Mastering Gradients, `zero_grad`, and Optimizers in PyTorch

Posted Nov 6, 2023

By ainotes 4 min read

Mastering Gradients, `zero_grad`, and Optimizers in PyTorch

A practical guide to what actually happens under the hood when you train a neural network in PyTorch—and how to take full control of it.

Autograd Recap
loss.backward() — What Really Happens
Why Gradients Accumulate
optimizer.zero_grad() vs model.zero_grad()
Setting Gradients to None for Speed
The optimizer.step() Update
Gradient Accumulation for Large Effective Batch Sizes
Best‑Practice Training Loop Templates
Common Pitfalls & Debugging Tips
Cheat Sheet

Autograd Recap

PyTorch builds a dynamic computation graph as you execute tensor operations. If a tensor has requires_grad=True, every subsequent operation records a Function node in the graph.

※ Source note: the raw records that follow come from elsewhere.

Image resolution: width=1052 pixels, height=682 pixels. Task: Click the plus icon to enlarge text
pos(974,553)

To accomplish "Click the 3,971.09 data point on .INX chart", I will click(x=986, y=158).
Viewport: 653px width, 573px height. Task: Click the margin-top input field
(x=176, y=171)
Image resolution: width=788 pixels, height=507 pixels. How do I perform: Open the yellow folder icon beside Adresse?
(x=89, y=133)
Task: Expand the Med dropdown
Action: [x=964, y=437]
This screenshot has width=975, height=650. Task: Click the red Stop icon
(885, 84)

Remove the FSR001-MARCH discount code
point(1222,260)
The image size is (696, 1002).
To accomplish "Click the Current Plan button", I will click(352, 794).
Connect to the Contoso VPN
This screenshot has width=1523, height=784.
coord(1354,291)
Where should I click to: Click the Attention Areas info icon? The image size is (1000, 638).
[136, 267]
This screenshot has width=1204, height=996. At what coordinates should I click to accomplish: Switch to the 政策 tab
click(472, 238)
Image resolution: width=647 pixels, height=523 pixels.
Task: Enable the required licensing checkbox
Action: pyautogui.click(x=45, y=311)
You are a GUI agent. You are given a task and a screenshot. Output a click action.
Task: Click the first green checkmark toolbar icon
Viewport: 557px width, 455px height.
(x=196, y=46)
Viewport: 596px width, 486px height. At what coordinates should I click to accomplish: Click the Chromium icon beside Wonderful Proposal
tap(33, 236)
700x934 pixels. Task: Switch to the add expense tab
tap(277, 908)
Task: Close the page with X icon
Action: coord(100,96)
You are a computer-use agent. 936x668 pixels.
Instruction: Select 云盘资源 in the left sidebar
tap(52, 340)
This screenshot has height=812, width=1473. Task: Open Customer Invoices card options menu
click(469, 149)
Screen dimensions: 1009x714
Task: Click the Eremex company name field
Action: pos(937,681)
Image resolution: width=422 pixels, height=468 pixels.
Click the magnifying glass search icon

The graph is directed and acyclic until you call loss.backward(), which traverses it in reverse to compute gradients via automatic differentiation.

  
x = torch.randn(32, 100, requires_grad=True)
w = torch.randn(100, 10, requires_grad=True)
output = x @ w          # graph grows one op: matmul
loss = output.pow(2).mean()

Leaf tensors (x, w) store a .grad attribute where gradients accumulate.
Non‑leaf tensors (intermediate results) typically don’t hold gradients unless you explicitly call .retain_grad().

`loss.backward()` — What Really Happens

Gradient seed: If the loss is a scalar, autograd seeds the backward pass with a gradient of 1 w.r.t. the loss.
Reverse traversal: PyTorch walks the graph backward, calling each Function’s backward() to compute ∂output/∂input.
Accumulation: For every leaf parameter p, the computed gradient is added to p.grad:
1 p.grad = (p.grad or 0) + dp
No parameter update yet: backward() only fills .grad; you still need optimizer.step() to change the weights.

Why Gradients Accumulate

Flexibility: Lets you combine gradients from multiple forward passes (e.g. gradient accumulation, multi‑task losses, TBPTT).
Historical context: Mirrors classical deep‑learning frameworks (Theano, Torch 7) where you manually zeroed grads.

If you don’t clear .grad between mini‑batches, your parameter updates will be incorrect because each step will mix gradients from multiple batches.

`optimizer.zero_grad()` vs `model.zero_grad()`

  
optimizer.zero_grad()  # preferred
model.zero_grad()      # identical effect

Both iterate over parameters and set p.grad to zero (torch.zeros_like). Use one or the other, not both.

Under the hood, optimizer.zero_grad() simply calls p.grad = p.grad.detach().zero_() for every parameter in the optimizer’s param groups.

When might they differ?

If you pass a subset of parameters to the optimizer (rare but possible), model.zero_grad() clears all parameters—including ones the optimizer doesn’t know about. Usually that’s fine, but stick to optimizer.zero_grad() for clarity.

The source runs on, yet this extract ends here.